* _Task statement_: Search the entries for the word "width". Copy each line in which it is found.

* _The input_:
--------------------------------------------------
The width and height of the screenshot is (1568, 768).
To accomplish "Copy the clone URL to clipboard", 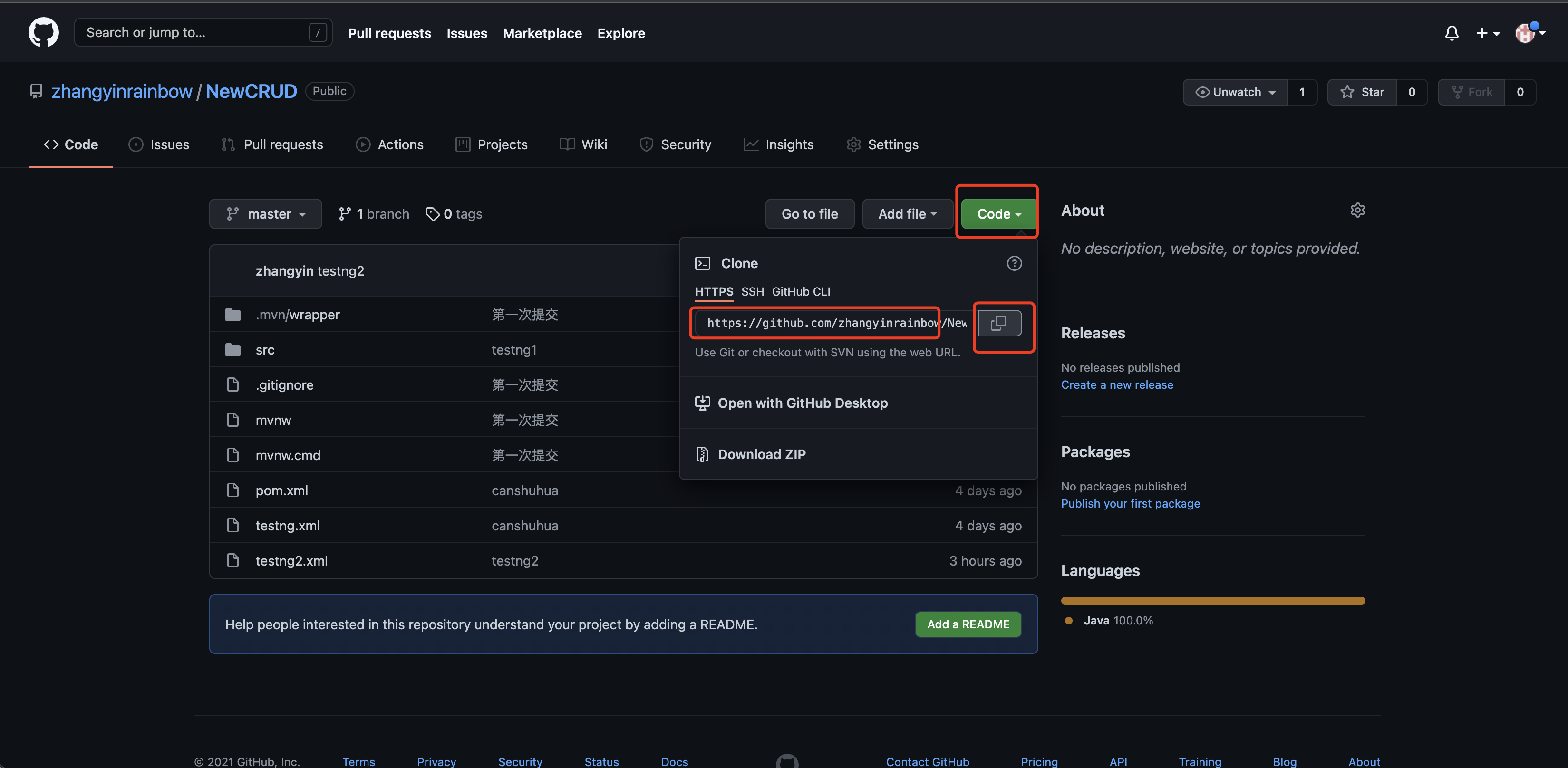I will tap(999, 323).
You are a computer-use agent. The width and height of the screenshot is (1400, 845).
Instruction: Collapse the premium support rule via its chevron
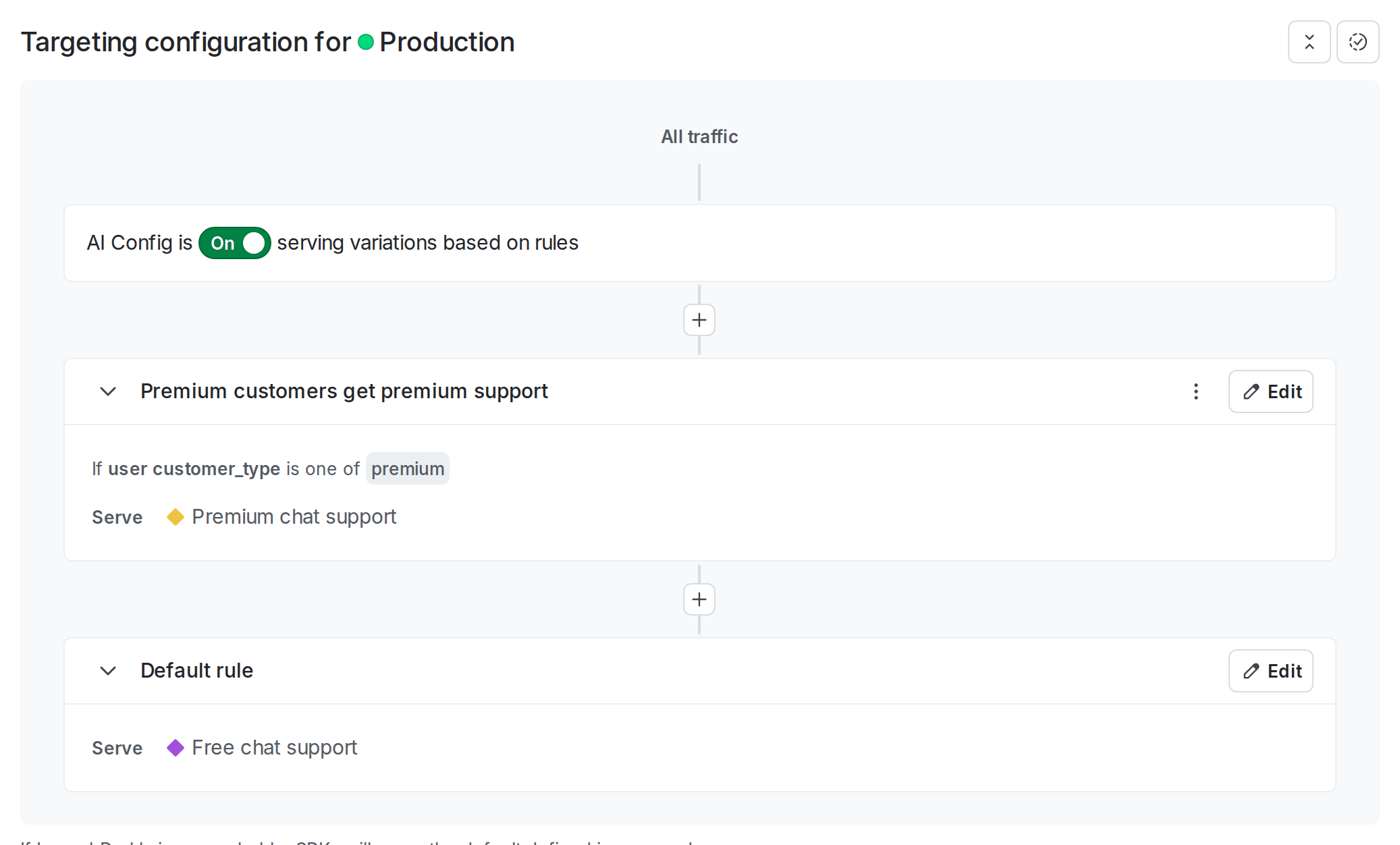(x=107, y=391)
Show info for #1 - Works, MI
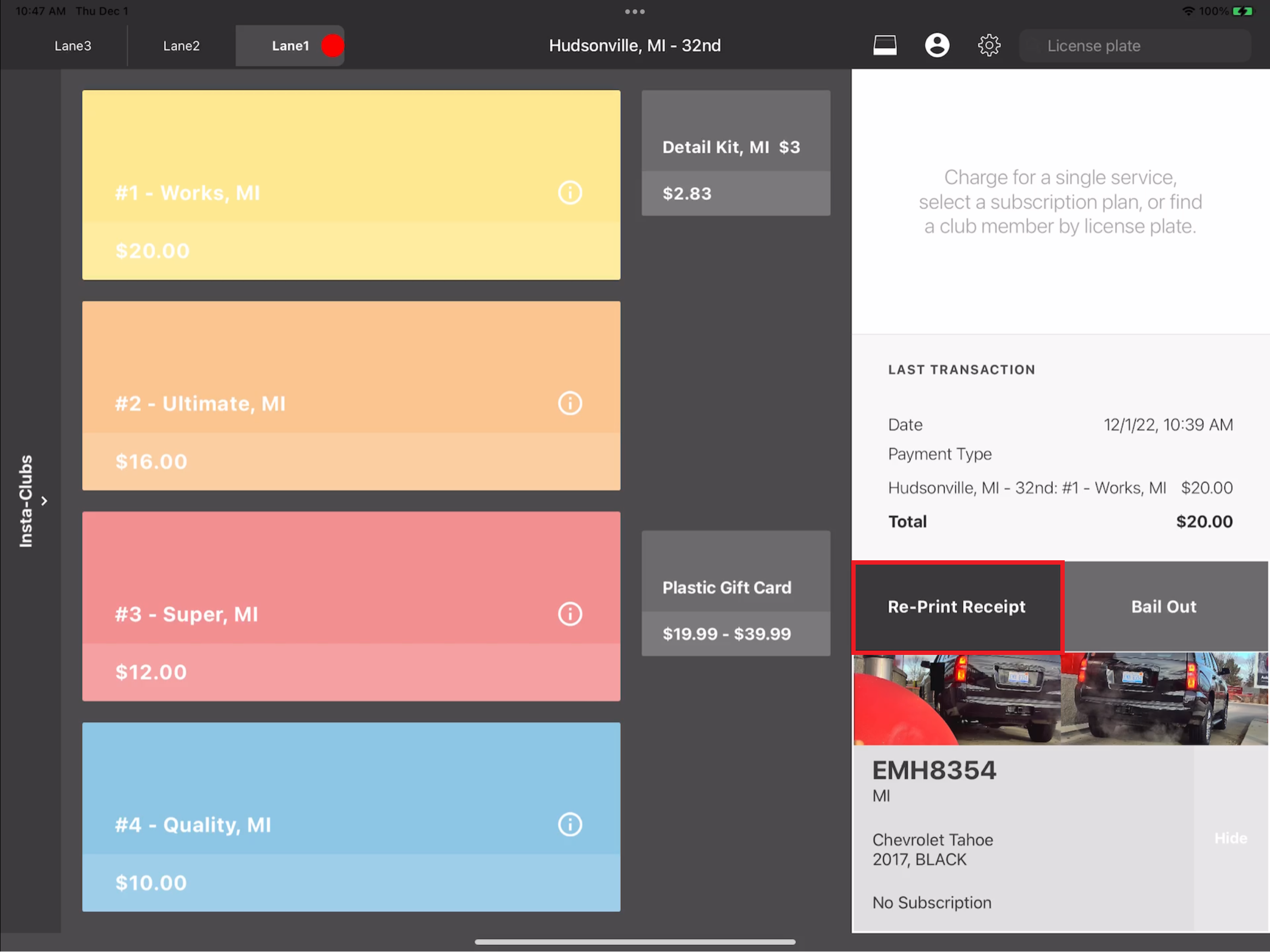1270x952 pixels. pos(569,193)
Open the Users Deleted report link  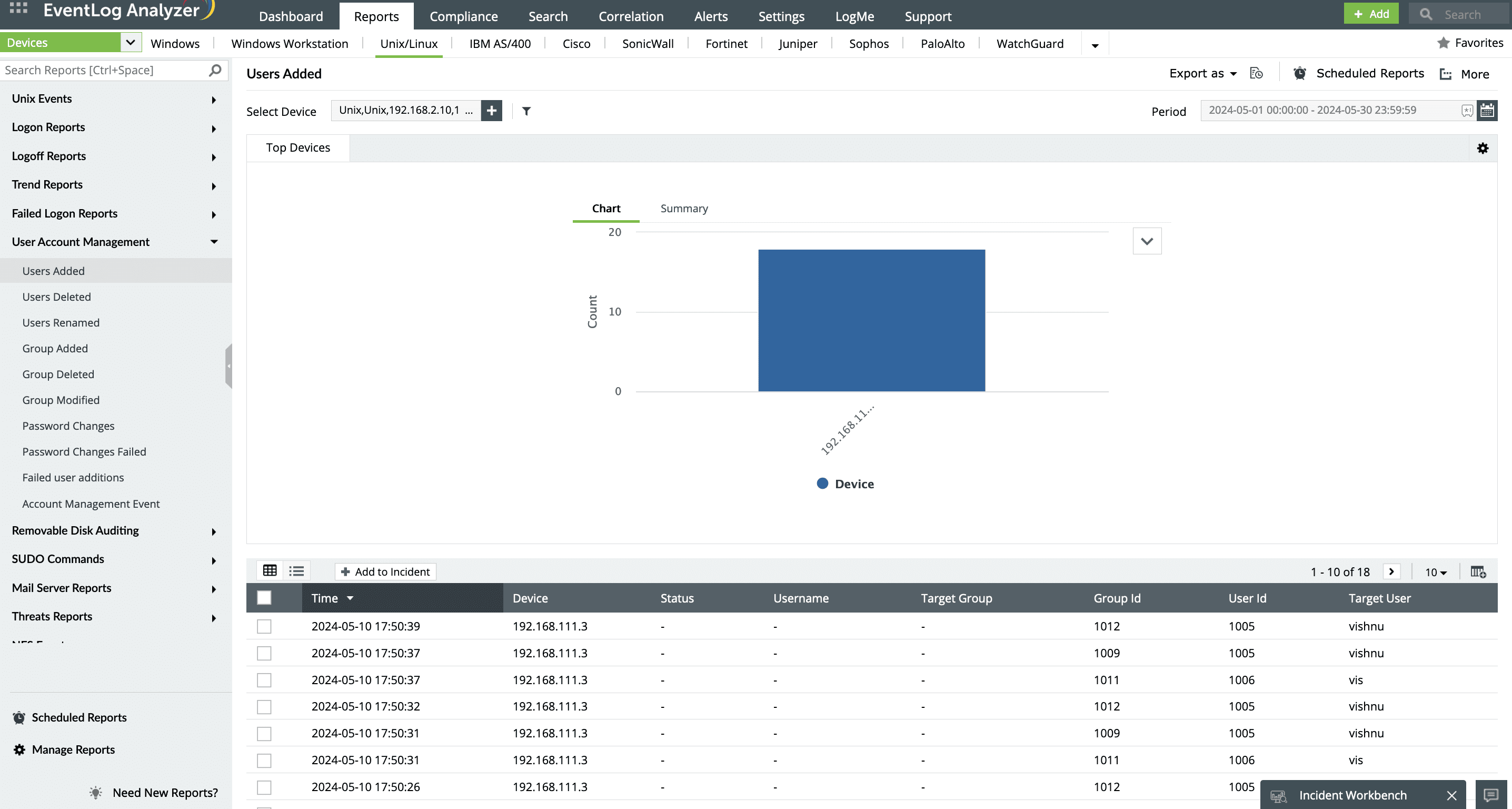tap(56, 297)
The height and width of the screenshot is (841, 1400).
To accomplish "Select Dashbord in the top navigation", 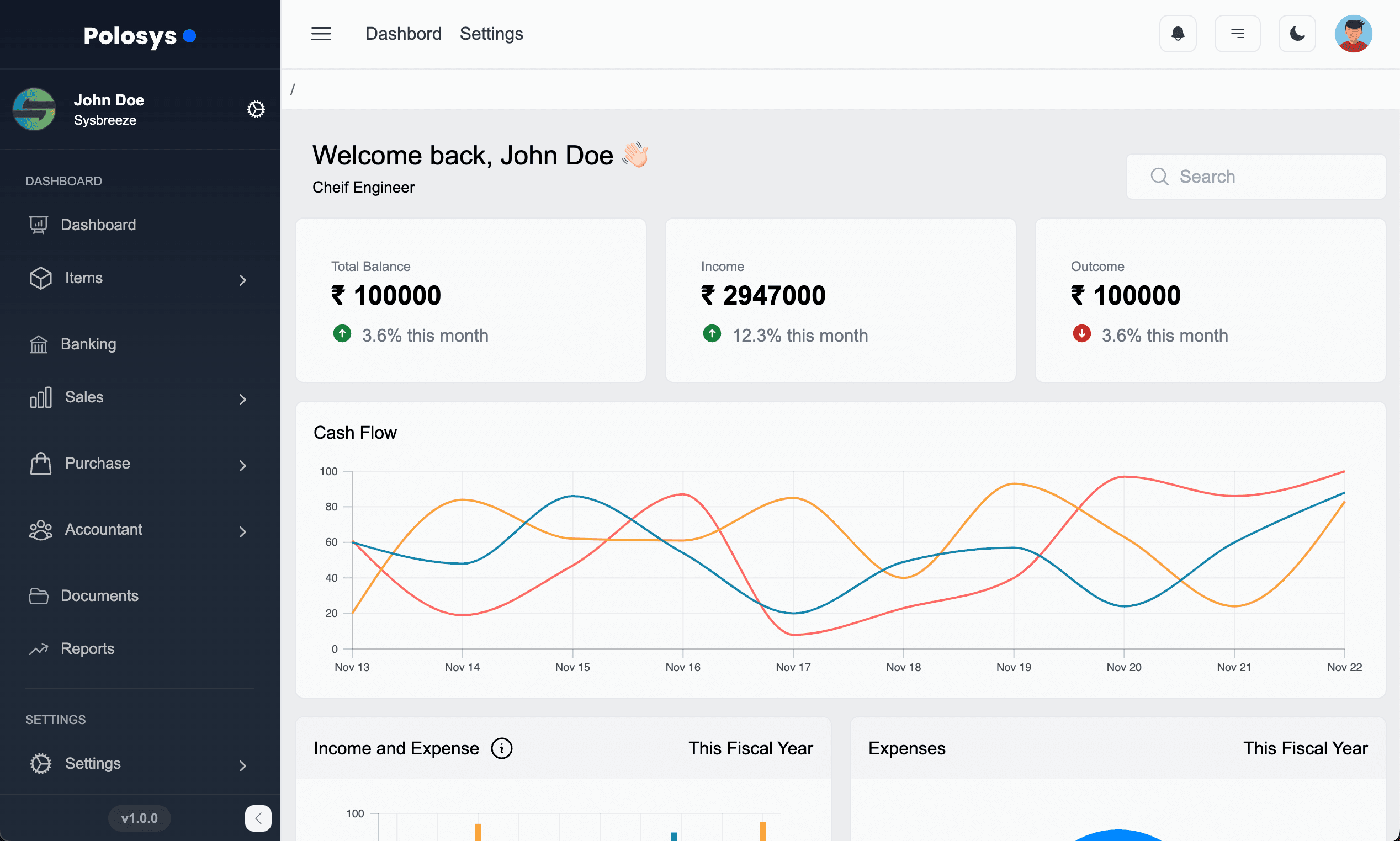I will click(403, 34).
--------------------------------------------------
* _Result_:
The width and height of the screenshot is (1568, 768).
You are a computer-use agent. The width and height of the screenshot is (1400, 845).
The height and width of the screenshot is (841, 1400).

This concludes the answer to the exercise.